▸ Exercise prompt
State only how many lines below include the word "section".

▸ Data for review
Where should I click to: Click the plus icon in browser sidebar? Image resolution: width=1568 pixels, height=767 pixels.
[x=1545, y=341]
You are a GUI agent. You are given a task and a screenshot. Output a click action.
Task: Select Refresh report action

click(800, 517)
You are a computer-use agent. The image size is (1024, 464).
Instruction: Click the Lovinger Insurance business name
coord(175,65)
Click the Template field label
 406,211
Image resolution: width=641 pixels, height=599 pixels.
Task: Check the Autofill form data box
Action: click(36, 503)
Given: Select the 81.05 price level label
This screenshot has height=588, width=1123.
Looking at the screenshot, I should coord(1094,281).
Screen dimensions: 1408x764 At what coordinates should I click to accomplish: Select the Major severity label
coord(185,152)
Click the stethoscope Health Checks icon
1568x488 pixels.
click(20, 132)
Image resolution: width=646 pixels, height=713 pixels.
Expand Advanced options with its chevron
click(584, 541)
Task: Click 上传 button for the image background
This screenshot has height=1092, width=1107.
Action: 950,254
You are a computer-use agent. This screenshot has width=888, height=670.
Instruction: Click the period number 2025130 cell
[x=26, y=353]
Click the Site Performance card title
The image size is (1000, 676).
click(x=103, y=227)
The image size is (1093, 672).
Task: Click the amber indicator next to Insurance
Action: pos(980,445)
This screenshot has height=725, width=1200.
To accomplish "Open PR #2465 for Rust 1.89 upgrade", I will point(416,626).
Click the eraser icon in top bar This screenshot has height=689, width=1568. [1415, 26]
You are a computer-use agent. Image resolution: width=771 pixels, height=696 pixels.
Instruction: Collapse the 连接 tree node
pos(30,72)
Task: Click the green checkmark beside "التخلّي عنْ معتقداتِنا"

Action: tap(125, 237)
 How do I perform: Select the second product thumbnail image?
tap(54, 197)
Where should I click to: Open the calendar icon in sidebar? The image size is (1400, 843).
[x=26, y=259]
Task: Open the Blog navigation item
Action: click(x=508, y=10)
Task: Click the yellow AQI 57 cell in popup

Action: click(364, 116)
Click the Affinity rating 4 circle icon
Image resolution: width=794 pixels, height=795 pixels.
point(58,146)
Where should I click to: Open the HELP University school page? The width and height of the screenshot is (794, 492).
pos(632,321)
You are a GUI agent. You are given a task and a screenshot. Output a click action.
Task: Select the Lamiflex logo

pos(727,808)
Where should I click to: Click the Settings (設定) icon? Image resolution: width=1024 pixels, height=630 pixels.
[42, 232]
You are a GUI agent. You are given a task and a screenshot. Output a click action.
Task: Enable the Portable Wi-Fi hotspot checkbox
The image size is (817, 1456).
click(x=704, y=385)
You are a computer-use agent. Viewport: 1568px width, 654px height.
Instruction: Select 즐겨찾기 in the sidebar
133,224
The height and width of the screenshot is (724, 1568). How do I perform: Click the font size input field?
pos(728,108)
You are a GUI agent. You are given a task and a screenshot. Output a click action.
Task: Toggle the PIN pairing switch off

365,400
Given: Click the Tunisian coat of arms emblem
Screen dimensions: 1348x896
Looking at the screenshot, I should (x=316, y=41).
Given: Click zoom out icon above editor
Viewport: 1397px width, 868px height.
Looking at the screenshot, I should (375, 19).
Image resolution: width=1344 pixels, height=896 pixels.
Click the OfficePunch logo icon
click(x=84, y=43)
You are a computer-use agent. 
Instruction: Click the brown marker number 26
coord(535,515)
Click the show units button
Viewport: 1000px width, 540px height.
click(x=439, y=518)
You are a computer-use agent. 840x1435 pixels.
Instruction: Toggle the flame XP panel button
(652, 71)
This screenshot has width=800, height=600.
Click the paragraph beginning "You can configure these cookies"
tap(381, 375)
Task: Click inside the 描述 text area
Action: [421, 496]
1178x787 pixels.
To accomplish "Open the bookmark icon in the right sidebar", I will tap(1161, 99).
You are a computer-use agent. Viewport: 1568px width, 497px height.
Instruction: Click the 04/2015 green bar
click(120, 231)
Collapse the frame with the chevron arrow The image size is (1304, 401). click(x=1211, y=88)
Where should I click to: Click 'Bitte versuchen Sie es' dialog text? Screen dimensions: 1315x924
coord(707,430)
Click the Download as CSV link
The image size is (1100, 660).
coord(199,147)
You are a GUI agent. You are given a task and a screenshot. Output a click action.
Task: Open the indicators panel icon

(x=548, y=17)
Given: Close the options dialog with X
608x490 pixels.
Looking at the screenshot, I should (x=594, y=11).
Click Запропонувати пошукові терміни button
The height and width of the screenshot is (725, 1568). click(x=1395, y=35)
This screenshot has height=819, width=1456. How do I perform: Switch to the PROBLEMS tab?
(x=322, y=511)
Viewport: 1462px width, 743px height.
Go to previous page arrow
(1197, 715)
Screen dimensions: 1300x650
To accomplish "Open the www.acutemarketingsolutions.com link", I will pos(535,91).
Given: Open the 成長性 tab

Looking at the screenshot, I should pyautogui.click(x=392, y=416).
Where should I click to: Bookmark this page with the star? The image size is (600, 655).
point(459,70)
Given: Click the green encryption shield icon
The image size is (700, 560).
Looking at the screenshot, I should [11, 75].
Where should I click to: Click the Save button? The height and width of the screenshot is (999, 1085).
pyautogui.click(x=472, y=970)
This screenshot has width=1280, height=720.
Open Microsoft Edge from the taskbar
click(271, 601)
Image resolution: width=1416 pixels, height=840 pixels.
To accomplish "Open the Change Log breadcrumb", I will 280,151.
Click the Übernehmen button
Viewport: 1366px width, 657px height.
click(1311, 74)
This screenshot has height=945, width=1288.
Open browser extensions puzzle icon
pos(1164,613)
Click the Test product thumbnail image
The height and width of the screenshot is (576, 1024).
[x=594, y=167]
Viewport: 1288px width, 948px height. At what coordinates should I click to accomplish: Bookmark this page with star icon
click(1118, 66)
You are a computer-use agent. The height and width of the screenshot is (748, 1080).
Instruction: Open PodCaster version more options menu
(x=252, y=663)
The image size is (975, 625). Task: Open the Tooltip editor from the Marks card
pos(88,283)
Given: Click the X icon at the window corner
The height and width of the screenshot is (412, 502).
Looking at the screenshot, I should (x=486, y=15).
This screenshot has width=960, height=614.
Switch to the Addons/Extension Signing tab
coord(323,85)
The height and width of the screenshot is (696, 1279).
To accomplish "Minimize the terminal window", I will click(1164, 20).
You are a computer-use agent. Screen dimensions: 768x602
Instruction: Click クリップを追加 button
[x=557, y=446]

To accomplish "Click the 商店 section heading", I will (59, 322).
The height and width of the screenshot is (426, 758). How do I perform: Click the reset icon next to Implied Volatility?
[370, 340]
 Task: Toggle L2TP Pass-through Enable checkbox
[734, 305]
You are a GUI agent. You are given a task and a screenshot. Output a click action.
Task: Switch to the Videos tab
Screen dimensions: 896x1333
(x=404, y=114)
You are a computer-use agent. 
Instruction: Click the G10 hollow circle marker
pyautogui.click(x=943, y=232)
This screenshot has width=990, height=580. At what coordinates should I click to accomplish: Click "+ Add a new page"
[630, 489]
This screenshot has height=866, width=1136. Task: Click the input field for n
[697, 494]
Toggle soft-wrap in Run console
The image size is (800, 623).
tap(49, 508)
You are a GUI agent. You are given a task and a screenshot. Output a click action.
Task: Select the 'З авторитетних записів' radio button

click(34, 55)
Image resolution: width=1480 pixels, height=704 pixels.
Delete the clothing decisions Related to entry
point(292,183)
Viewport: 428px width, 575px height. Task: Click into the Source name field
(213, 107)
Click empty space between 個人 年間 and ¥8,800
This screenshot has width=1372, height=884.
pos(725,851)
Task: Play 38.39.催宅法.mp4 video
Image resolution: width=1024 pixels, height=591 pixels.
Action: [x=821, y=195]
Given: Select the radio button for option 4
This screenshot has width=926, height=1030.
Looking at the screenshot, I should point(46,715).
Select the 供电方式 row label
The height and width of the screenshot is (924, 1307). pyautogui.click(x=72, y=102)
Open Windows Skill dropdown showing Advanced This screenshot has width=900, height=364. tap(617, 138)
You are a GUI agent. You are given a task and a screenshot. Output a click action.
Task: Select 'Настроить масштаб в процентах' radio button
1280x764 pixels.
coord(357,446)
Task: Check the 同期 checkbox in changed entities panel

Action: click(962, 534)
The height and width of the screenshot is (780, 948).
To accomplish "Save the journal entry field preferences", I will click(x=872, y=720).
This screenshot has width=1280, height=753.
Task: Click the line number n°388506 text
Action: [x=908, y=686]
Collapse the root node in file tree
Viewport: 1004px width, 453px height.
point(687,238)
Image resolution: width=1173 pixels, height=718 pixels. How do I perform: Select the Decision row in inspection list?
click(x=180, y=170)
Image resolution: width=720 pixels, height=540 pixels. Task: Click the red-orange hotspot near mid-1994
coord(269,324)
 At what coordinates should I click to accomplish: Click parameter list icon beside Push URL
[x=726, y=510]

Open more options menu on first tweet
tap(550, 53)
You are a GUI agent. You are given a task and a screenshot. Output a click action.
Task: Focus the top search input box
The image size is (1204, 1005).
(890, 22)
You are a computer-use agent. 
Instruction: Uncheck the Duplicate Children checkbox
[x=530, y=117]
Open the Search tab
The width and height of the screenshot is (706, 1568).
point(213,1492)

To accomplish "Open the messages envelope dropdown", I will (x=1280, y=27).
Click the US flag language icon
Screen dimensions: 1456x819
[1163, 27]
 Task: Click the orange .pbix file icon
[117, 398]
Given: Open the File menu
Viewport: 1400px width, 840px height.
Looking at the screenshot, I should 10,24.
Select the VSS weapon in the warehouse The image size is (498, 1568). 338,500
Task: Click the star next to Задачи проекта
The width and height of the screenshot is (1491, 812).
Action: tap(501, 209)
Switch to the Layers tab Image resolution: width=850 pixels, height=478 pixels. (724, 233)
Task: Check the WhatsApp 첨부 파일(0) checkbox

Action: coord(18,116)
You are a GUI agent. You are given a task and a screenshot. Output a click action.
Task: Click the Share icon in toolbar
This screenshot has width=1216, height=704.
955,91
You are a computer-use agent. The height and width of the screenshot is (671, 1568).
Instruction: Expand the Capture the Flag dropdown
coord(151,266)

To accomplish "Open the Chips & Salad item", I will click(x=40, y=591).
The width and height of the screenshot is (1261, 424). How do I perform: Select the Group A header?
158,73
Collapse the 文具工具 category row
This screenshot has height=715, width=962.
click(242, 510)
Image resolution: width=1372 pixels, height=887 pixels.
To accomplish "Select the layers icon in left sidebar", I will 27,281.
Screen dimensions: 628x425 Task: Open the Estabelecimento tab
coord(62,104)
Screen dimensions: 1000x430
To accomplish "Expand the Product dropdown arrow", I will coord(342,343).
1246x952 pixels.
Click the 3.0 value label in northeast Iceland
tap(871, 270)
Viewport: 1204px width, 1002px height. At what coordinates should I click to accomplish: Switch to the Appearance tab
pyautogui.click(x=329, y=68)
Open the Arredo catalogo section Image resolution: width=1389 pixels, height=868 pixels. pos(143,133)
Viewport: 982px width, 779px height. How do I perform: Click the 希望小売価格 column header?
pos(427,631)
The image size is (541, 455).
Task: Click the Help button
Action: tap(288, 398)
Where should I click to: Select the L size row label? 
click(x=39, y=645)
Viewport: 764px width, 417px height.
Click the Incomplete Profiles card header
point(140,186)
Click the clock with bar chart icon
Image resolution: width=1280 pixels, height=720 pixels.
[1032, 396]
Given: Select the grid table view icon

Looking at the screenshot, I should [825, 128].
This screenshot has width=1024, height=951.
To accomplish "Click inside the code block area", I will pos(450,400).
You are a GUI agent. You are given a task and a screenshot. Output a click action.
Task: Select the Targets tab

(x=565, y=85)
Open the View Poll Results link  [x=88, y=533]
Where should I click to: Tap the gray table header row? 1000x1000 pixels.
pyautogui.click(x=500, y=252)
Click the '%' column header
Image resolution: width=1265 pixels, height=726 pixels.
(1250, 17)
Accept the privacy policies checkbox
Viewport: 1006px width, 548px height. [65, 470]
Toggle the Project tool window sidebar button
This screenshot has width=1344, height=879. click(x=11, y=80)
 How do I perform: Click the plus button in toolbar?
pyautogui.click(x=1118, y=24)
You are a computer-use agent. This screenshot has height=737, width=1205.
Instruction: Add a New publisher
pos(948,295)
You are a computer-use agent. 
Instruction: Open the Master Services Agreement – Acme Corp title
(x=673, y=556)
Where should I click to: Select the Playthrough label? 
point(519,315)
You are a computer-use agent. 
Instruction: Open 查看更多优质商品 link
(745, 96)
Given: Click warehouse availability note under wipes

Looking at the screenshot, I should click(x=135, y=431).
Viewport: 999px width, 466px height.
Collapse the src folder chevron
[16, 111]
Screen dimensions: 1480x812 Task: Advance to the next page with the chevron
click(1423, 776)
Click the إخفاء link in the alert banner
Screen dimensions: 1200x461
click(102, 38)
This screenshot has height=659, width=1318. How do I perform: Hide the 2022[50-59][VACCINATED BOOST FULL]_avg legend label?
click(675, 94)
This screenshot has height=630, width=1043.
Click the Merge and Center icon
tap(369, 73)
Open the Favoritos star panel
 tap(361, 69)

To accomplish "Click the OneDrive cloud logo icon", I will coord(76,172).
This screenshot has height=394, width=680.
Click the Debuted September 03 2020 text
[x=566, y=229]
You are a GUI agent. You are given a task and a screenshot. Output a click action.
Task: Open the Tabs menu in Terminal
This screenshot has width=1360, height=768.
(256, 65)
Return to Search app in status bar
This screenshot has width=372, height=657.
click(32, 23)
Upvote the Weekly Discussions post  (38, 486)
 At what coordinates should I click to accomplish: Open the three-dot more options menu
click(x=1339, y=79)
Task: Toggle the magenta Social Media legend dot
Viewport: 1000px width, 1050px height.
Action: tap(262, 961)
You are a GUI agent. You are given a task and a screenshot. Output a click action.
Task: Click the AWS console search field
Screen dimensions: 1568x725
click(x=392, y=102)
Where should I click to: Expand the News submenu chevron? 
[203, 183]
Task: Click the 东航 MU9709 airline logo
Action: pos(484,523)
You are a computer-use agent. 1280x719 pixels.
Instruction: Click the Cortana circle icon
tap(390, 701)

▸ Answer for this exercise
2